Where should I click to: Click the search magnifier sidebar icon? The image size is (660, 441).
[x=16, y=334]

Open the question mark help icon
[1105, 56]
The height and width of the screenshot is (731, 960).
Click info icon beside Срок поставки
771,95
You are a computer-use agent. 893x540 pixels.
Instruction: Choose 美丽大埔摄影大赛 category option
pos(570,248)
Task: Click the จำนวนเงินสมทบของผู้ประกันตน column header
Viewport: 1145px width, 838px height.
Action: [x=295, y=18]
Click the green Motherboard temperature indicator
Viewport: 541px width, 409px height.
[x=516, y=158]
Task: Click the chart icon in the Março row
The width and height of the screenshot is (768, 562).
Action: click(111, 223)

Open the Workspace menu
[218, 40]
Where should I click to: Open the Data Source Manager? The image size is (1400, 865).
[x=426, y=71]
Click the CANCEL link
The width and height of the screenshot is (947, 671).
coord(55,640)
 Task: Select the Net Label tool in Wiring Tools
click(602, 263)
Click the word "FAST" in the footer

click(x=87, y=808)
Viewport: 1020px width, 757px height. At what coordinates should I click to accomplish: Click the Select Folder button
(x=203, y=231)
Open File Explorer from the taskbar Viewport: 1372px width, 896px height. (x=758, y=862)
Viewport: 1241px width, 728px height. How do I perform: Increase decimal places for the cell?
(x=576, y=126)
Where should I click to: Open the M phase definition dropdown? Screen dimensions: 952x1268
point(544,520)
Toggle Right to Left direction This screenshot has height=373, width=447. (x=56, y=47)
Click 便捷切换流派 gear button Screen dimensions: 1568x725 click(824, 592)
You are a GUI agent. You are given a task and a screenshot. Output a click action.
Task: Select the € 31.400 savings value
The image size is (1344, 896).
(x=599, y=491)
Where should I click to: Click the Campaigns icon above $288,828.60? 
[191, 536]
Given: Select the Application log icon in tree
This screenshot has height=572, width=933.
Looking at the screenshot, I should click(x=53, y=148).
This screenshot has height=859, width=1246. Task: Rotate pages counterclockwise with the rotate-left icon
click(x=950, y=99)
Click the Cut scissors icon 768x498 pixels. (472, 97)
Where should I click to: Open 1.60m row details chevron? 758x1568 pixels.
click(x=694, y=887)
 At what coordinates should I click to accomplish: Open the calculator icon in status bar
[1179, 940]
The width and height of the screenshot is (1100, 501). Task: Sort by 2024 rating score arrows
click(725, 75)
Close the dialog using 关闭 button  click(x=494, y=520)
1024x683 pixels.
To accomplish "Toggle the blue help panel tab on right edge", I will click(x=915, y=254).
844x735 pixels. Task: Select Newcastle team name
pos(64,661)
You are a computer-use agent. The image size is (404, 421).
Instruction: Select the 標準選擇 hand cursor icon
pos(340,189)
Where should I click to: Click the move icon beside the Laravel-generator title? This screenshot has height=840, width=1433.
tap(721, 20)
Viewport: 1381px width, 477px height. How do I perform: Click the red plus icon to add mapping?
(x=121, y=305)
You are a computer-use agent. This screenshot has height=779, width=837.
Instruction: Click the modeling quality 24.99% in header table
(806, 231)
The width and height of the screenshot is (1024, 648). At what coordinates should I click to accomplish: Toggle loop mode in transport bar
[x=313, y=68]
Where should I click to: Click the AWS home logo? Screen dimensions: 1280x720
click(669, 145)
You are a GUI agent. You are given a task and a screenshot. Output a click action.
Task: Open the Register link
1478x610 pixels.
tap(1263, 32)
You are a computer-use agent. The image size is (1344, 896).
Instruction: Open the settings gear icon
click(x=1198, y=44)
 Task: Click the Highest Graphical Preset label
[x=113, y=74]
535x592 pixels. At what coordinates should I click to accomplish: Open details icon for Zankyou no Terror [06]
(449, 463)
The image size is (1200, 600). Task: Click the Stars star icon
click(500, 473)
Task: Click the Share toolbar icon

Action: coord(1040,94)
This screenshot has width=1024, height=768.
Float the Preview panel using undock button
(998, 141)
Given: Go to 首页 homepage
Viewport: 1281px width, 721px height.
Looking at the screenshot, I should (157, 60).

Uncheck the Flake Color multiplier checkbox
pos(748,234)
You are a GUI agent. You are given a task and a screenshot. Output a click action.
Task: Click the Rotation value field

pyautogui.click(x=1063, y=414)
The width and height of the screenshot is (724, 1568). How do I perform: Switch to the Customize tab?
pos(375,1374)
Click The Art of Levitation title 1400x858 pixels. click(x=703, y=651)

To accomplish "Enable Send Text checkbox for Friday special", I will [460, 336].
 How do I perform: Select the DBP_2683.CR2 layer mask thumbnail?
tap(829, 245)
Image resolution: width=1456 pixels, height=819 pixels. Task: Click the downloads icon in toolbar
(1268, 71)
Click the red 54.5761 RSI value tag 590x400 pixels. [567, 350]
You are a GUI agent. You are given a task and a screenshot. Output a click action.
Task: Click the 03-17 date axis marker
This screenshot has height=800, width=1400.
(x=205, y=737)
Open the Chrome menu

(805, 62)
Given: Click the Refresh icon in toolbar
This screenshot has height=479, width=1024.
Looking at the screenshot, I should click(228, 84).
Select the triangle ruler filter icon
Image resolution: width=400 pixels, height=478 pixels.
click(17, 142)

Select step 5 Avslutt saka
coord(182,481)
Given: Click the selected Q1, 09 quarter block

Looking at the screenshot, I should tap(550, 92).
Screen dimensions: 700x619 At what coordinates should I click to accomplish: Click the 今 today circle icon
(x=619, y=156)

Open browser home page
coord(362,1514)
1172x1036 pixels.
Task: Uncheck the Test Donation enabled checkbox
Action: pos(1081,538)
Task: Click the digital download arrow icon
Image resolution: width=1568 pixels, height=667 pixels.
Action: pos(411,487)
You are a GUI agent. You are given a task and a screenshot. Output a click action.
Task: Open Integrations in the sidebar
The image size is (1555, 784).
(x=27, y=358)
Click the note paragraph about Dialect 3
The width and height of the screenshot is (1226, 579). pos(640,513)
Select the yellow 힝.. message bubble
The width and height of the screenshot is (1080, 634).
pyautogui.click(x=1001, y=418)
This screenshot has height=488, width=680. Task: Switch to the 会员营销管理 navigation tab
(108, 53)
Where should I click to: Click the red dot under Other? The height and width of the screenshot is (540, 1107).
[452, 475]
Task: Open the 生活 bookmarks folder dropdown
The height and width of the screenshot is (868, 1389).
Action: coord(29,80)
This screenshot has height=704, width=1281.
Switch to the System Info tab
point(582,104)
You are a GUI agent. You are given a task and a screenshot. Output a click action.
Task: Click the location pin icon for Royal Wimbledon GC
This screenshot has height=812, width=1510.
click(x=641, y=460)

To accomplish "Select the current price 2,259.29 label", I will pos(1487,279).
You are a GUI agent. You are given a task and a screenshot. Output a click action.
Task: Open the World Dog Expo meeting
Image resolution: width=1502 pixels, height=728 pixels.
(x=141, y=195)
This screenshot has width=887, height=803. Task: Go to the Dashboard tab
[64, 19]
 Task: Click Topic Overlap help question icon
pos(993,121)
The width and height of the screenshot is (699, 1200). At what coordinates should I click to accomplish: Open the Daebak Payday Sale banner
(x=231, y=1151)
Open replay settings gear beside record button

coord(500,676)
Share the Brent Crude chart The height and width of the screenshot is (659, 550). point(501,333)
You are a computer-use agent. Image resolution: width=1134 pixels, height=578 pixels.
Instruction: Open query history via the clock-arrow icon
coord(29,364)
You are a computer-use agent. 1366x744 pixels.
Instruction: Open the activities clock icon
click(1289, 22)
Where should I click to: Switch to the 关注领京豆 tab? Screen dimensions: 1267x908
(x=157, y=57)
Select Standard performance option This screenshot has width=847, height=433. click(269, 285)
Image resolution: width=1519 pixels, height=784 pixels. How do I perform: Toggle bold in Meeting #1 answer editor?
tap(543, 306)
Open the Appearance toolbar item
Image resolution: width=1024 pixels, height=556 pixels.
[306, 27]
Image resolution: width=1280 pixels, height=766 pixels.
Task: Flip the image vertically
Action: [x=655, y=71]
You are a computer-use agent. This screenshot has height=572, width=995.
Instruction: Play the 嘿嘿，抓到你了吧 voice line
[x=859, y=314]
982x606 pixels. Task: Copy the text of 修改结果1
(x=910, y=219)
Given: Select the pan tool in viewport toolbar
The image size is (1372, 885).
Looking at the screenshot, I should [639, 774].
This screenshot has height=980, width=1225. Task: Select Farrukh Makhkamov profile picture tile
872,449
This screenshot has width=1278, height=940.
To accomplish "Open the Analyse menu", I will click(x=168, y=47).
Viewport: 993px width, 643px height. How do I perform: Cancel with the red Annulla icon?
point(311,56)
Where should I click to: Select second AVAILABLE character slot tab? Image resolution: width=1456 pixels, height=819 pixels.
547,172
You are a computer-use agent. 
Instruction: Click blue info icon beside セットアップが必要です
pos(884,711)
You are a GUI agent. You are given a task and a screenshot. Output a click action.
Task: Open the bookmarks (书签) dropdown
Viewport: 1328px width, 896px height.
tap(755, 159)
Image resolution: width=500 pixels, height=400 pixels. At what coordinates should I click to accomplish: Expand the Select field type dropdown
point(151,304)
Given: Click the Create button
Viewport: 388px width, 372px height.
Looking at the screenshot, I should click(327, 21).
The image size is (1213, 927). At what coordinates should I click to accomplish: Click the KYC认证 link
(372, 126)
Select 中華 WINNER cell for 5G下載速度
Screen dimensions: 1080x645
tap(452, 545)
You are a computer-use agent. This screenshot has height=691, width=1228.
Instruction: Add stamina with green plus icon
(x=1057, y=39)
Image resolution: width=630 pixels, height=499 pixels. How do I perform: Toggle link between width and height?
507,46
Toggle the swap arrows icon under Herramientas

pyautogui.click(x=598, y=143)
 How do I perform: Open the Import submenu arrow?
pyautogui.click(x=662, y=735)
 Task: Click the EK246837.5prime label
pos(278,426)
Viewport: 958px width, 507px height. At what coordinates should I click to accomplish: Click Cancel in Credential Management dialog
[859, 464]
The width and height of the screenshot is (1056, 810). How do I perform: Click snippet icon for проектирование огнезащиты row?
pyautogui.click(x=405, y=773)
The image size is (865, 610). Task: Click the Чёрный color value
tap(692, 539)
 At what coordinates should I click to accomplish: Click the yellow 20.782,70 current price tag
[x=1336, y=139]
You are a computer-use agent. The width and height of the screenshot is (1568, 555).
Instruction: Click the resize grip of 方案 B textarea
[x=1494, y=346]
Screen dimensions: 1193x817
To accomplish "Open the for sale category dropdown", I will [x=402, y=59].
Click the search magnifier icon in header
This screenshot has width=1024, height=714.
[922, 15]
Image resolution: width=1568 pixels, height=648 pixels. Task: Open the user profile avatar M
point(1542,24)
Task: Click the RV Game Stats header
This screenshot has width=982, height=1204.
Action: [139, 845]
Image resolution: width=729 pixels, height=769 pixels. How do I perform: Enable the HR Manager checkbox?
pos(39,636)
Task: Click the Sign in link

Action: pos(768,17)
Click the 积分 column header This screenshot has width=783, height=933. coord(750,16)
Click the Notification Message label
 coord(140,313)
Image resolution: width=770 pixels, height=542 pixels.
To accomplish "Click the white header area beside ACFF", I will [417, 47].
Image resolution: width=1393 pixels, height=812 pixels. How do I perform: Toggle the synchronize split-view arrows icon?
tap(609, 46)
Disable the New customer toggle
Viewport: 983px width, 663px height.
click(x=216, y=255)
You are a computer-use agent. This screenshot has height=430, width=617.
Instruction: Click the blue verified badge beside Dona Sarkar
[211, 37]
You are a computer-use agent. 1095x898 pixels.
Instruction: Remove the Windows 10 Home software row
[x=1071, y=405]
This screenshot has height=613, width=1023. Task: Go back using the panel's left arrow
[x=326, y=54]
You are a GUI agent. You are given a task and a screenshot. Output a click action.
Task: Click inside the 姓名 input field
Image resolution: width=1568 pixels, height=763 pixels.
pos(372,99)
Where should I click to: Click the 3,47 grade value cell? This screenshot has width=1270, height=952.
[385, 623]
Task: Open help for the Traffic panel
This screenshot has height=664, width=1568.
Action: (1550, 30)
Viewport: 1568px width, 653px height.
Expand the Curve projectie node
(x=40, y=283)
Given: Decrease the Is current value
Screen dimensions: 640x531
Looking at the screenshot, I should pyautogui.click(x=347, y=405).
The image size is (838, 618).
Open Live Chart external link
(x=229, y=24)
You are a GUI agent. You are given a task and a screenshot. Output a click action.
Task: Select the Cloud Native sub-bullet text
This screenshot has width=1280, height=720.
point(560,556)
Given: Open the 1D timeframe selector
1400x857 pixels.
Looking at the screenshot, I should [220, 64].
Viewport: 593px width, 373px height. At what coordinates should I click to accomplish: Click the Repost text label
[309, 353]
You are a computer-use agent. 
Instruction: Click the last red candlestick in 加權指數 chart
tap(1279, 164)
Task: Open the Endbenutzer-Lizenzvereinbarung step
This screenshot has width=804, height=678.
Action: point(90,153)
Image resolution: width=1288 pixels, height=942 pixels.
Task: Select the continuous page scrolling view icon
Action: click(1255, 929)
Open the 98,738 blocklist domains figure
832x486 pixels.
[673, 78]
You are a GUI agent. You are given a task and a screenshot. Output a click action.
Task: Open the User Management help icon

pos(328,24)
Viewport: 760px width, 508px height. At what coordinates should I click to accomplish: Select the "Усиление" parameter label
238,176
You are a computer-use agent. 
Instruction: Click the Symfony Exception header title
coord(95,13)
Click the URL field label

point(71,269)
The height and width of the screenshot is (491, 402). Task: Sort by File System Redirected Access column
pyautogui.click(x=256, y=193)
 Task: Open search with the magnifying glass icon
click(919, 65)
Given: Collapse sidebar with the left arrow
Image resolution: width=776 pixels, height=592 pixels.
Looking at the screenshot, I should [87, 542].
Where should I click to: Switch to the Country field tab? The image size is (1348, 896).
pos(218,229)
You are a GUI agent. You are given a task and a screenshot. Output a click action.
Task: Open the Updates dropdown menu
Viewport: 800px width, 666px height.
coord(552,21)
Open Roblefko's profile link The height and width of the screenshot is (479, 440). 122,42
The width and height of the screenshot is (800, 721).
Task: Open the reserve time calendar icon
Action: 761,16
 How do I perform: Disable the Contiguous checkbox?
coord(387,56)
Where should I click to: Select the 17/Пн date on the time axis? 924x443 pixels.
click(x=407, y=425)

◆ **WHAT YOU SHOULD DO**
Please put the lines of the listing above, from the line holding "Given: Select the pan" through the line holding "(x=1057, y=39)" (both included), into a JSON list of strings with one string per line, leaving out any blank lines.

◆ **ANSWER TO THE TASK**
[
  "Given: Select the pan tool in viewport toolbar",
  "The image size is (1372, 885).",
  "Looking at the screenshot, I should [639, 774].",
  "This screenshot has height=980, width=1225. Task: Select Farrukh Makhkamov profile picture tile",
  "872,449",
  "This screenshot has width=1278, height=940.",
  "To accomplish \"Open the Analyse menu\", I will click(x=168, y=47).",
  "Viewport: 993px width, 643px height. How do I perform: Cancel with the red Annulla icon?",
  "point(311,56)",
  "Where should I click to: Select second AVAILABLE character slot tab? Image resolution: width=1456 pixels, height=819 pixels.",
  "547,172",
  "You are a computer-use agent. ",
  "Instruction: Click blue info icon beside セットアップが必要です",
  "pos(884,711)",
  "You are a GUI agent. You are given a task and a screenshot. Output a click action.",
  "Task: Open the bookmarks (书签) dropdown",
  "Viewport: 1328px width, 896px height.",
  "tap(755, 159)",
  "Image resolution: width=500 pixels, height=400 pixels. At what coordinates should I click to accomplish: Expand the Select field type dropdown",
  "point(151,304)",
  "Given: Click the Create button",
  "Viewport: 388px width, 372px height.",
  "Looking at the screenshot, I should click(327, 21).",
  "The image size is (1213, 927). At what coordinates should I click to accomplish: Click the KYC认证 link",
  "(372, 126)",
  "Select 中華 WINNER cell for 5G下載速度",
  "Screen dimensions: 1080x645",
  "tap(452, 545)",
  "You are a computer-use agent. This screenshot has height=691, width=1228.",
  "Instruction: Add stamina with green plus icon",
  "(x=1057, y=39)"
]